ESRC Festival of Social Science

On 11th November, the University of Reading hosted an ESRC Festival of Social Science event ‘Climate Justice: can fairness create a green future?’. The broader aims of the festival were to raise awareness of the social science research currently being conducted in the UK, and the Reading event showcased the PhD projects of the Leverhulme Climate Justice scholars studying at the University.

The sold-out event was open to the public, and it was encouraging that so many were interested enough in climate change to give up their Saturday afternoon to come and talk about it. The challenge for the Scholars was to communicate their research in an engaging and informative way to this primarily non-academic audience. To this end, each prepared a poster shedding light on at least one aspect of their project and these were dotted around the foyer of the Minghella Studios, through which the attendees could meander freely. The audience were encouraged to put their questions to the scholars and to feed back on the ideas presented. These enquiries – certainly from where I stood beside my poster – were astute and challenging, and an audience keen to engage ensured that no Scholar had to resort to competitive sales patter to attract passers-by.

Every twenty minutes or so, the chatting was put on hold so that a selection of scholars could deliver a short synopsis of their research.

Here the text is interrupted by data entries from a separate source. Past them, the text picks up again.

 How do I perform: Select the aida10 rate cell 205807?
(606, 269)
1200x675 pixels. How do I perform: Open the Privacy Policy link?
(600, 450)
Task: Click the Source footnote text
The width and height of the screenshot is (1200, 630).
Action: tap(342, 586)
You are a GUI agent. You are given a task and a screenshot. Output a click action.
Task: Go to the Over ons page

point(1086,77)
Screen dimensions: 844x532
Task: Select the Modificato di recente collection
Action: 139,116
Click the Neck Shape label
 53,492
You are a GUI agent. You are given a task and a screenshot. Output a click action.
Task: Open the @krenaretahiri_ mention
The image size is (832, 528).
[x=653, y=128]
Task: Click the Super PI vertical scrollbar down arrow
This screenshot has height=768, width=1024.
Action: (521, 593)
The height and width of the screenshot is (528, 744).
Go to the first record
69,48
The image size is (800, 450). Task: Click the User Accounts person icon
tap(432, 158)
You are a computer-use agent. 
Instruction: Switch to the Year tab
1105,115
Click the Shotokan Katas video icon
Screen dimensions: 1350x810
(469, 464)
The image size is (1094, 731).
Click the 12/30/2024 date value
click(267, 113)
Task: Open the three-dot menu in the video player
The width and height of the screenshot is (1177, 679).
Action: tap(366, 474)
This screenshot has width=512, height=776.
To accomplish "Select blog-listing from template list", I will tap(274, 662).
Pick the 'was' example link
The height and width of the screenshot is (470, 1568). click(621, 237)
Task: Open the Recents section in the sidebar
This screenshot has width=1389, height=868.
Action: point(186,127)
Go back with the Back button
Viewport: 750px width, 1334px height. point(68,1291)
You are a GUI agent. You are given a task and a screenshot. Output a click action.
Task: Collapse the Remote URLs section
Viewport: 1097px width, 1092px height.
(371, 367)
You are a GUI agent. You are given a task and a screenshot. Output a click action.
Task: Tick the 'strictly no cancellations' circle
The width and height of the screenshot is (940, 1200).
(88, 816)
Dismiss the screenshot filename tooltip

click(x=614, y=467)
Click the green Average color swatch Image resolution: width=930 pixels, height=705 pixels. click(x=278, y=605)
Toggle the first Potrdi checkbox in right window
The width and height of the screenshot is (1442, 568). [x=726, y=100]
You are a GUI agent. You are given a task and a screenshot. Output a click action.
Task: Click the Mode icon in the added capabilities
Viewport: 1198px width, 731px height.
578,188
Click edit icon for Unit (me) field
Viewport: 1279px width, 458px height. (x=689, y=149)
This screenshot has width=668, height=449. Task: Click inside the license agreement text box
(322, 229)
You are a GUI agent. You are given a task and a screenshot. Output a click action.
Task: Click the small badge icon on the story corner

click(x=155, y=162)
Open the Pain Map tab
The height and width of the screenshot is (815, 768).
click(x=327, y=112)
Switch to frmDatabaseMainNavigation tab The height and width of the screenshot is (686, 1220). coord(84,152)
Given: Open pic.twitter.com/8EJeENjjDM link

These talks, delivered dramatically from a staircase overlooking the foyer, had a twist: the presenters’ vocabularies were limited to the thousand most common words in the English language. In keeping with the spirit of the day, the idea here was to challenge the scholars to communicate their research free from the jargon that quickly swamps academic debates. And it was a challenge: neither ‘climate’ nor ‘fairness’ were permitted on this restriction, for example, let alone the more niche ‘stratospheric aerosol injection’ that is the subject of one particular project. Given these constraints, the scholars did a good job, and the light-hearted tone of these talks was a compliment to the more focused discussions that took place in between. ‘The world is getting hotter’, we were told, because ‘we have been burning lots of dead animal bits’, and ‘this is very bad’.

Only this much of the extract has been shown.